All of this means that IT departments have to react, and fast too. A study from Forrester shows that 70 percent of enterprises across Europe and North America are expecting to provide more mobile support to their staff over the next 12 months as a ‘high' or ‘critical' priority, and that should perhaps come as little surprise – these devices are not only holding confidential data but are also highly susceptible to spear phishing and malware attacks. They're also becoming increasingly powerful – as evidenced by the new 64-bit processor in the iPad Air and the biometric sensor on the iPhone 5S – making them difficult to manage.
“64-bit iPhones are just as powerful as PCs,” says Norton Rose Fulbright global CISO Paul Swarbrick, when speaking at the first SC Congress in London recently. “We need to consider risk the same way. Technology changes but the problems remain the same. I come across people moving old working practices onto new devices.”
Nonetheless, with IT staffs increasingly evaluating how to manage these personally-owned devices, SC Magazine UK sat down with various information security experts to get a handle on what methods businesses are using to get ahead. Their views varied but Ovum analyst Richard Absalom was keen to point out that with BYOD being driven by consumers, it is natural for the debate to start with employees.
“The first thing to recognise is that BYOD is a behavioural thing.
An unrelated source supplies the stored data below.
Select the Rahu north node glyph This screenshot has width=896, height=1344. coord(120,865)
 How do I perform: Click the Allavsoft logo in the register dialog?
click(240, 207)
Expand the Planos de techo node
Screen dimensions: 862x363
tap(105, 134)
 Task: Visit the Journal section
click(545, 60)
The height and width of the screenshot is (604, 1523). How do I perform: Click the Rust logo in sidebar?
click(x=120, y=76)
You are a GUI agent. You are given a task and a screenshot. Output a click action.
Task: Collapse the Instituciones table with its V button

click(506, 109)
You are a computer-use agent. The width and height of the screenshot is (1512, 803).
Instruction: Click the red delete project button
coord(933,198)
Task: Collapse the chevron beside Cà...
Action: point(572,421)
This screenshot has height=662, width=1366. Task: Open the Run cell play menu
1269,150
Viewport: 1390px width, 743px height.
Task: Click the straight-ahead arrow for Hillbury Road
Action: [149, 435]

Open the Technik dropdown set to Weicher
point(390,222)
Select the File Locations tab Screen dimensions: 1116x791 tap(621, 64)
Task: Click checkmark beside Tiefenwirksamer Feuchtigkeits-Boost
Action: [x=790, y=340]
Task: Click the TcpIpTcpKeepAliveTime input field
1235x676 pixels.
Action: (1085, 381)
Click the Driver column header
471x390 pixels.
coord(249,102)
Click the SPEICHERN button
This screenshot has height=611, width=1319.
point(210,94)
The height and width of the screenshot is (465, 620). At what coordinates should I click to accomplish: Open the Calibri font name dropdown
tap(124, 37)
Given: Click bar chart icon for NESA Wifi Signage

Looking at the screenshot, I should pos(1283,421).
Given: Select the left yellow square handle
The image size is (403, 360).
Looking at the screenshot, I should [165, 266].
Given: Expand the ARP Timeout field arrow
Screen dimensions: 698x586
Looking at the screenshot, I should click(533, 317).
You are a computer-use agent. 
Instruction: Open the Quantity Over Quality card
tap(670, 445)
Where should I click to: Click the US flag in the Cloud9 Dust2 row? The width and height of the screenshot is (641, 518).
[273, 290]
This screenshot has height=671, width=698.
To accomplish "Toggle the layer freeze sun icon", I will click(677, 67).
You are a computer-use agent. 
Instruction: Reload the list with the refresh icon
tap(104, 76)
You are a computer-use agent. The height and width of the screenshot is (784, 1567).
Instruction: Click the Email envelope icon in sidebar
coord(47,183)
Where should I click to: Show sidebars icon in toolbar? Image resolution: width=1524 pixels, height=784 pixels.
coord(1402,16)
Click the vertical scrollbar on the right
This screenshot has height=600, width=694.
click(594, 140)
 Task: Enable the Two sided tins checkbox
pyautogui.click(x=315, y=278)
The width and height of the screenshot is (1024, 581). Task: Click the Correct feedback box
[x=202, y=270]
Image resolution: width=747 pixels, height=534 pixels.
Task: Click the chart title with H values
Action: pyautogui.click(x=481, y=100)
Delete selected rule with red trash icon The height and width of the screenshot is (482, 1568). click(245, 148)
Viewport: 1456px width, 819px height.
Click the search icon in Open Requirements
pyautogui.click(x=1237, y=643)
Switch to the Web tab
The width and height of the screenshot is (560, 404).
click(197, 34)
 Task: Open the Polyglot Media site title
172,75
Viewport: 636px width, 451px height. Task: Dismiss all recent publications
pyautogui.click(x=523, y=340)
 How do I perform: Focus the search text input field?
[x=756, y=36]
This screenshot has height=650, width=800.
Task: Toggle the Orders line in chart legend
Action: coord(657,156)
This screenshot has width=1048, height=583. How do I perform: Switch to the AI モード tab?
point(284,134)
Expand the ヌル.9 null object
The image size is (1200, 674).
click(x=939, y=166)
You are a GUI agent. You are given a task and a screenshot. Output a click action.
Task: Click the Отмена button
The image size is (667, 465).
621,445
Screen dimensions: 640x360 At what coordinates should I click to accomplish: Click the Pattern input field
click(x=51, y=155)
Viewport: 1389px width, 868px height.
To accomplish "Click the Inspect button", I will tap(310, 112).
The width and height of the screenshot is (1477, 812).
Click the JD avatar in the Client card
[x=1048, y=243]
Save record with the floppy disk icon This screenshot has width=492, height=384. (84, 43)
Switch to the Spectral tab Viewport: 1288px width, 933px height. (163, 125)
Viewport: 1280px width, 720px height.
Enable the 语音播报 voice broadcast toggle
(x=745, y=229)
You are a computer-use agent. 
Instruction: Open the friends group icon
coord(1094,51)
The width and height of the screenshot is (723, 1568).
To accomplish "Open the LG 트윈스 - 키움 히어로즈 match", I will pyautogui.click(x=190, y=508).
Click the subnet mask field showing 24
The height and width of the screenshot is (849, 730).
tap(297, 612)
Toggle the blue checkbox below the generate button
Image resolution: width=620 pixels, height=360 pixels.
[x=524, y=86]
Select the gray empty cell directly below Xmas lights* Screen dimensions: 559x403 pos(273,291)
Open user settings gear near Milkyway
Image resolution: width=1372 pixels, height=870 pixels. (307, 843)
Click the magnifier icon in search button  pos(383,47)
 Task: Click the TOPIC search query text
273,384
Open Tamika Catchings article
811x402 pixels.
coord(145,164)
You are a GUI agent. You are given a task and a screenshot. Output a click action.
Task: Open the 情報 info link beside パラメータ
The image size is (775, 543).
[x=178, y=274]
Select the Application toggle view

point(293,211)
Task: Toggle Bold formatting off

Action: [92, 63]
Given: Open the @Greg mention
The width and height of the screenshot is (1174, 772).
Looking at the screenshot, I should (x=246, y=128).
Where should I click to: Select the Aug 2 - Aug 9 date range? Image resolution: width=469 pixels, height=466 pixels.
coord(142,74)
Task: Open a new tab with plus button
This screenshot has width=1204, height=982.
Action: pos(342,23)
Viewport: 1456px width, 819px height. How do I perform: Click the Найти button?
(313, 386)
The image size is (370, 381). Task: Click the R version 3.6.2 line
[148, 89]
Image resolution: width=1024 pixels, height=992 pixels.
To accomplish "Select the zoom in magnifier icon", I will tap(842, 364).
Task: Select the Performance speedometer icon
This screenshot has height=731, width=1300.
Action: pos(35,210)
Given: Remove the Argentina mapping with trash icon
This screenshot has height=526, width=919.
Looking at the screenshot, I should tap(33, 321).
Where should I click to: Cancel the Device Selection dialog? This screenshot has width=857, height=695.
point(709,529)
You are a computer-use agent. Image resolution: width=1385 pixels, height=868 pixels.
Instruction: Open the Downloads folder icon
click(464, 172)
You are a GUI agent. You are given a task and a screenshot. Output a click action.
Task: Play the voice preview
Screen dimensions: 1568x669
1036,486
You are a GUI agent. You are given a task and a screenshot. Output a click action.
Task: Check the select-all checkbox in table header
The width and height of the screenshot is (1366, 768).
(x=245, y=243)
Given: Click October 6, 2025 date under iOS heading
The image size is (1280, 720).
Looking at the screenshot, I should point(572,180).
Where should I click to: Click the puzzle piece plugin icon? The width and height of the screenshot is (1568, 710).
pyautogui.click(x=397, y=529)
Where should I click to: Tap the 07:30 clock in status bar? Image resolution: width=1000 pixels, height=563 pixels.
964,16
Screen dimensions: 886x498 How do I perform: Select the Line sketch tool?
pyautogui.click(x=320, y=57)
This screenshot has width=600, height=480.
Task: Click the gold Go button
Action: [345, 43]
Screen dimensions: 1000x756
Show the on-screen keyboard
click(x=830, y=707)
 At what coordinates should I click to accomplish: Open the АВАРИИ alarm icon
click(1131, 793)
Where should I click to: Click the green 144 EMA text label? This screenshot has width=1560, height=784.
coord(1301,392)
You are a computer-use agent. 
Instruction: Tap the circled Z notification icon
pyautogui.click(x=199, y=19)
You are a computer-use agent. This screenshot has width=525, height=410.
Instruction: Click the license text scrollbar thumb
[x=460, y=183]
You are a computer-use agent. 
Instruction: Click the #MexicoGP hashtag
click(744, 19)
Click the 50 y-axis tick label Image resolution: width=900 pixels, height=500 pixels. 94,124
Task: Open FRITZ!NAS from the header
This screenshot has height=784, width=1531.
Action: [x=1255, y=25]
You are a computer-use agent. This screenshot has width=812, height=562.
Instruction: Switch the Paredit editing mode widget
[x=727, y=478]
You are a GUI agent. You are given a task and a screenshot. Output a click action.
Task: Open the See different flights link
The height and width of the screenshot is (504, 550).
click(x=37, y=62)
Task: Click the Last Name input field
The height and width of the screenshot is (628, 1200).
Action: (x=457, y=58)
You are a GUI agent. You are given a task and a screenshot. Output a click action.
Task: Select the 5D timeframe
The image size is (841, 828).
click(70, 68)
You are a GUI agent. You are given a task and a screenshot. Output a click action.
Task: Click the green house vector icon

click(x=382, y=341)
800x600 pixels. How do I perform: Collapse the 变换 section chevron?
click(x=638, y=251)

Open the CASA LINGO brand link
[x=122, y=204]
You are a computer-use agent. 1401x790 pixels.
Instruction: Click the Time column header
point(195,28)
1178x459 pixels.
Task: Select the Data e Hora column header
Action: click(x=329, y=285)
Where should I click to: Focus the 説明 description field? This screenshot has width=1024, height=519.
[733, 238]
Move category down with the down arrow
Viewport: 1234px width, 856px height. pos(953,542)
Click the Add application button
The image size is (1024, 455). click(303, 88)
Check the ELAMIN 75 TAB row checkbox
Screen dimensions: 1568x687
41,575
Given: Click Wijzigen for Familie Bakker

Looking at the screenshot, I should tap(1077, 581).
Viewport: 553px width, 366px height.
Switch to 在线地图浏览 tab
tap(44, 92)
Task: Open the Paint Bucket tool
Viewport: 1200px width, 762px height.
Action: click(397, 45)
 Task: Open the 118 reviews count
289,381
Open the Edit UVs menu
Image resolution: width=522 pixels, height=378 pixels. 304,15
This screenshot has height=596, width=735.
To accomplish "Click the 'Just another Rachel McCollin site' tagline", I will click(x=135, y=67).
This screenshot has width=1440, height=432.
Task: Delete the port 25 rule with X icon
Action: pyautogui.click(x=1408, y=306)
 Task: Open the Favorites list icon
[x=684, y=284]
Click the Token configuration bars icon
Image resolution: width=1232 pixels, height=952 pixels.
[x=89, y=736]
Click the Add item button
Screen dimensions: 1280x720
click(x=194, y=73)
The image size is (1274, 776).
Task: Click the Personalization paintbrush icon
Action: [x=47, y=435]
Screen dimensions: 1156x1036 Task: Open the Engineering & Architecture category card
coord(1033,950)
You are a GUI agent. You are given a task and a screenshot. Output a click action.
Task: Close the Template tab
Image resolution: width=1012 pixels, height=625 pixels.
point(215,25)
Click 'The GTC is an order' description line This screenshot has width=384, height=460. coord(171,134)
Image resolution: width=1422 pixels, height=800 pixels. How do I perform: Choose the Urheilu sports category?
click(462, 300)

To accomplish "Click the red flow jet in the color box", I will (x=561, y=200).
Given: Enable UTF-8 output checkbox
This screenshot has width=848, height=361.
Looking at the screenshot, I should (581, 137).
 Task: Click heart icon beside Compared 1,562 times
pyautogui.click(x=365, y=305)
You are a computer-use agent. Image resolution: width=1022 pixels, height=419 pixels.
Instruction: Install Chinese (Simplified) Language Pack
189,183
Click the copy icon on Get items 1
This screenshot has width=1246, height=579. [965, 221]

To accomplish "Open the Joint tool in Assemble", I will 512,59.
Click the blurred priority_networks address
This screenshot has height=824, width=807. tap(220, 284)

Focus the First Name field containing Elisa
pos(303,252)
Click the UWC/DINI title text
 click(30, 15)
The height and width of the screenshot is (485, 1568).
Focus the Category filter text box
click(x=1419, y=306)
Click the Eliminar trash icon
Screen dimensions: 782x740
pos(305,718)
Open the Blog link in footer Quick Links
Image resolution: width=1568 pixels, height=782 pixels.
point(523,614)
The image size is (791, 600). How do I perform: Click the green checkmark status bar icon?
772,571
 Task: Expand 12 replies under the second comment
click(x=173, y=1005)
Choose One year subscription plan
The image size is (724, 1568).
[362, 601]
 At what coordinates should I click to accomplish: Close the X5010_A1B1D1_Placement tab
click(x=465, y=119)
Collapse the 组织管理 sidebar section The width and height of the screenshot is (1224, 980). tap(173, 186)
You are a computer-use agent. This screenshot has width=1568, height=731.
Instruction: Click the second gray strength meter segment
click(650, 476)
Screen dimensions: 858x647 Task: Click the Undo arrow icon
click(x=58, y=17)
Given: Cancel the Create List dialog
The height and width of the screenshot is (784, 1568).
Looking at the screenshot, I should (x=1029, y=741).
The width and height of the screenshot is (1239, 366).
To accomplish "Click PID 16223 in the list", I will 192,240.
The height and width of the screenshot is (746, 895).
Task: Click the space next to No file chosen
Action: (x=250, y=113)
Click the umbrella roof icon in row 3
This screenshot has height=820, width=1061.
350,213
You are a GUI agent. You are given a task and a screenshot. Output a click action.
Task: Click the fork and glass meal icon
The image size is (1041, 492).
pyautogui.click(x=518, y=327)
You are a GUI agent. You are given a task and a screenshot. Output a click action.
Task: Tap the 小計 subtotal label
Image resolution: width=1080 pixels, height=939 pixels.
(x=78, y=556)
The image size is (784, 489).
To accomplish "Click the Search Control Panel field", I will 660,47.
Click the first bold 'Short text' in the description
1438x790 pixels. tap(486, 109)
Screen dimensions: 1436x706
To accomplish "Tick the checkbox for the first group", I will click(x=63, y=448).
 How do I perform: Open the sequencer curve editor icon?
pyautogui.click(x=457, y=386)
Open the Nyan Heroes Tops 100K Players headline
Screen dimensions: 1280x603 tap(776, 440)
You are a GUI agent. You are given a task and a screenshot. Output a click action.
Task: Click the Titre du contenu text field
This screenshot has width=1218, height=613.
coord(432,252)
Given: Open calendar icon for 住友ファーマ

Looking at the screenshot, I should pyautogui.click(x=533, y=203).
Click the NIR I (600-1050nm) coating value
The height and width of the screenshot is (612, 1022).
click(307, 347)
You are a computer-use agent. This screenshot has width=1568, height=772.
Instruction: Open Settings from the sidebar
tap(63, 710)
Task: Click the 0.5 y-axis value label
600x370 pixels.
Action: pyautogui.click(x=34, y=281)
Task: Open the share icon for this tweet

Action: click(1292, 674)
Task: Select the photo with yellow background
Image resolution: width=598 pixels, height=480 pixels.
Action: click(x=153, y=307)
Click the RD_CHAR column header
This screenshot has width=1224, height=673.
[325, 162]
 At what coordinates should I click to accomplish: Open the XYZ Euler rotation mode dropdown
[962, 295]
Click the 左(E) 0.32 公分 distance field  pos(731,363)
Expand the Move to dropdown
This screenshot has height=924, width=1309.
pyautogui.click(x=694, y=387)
You don't necessarily have to adopt policy,” Absalom said.
He added that most businesses are now enough on the ball with BYOD to recognise that management should perhaps start with acceptable use policies, perhaps leading on to some mobile device management (MDM) or mobile application management (MAM) solution.
“We think every business is now aware of the risks around this,” says Absalom. “Most people know they need to do something – although there are still some that think BYOD is too much hassle and so are not interested in what's going on anyway.”
Mark Brown, former CISO at SABMiller and now director of information security at the consultancy group EY, agrees that views are changing on BYOD and says that forward-thinking companies are starting to realise this is not an ‘IT-only' issue.
“Four years ago it was a brave new world,” he says, adding that a few companies embraced the technology, while some CISOs saw it as a distraction. “Two years ago, people started realising that if you're going to leverage BYOD, you're going to need to involve HR and legal too.”
Subsequently, the ICO has issued guidelines to help data controllers secure work data held on employees' smartphones and tablets, and that these devices are locked with strong passwords and managed with software that has data-wipe capabilities.
“Mobiles and tablets are at risk,” Simon Rice says. “They will get lost or stolen. Organisations have to recognise that and make sure there is a strategy in place to deal with it.”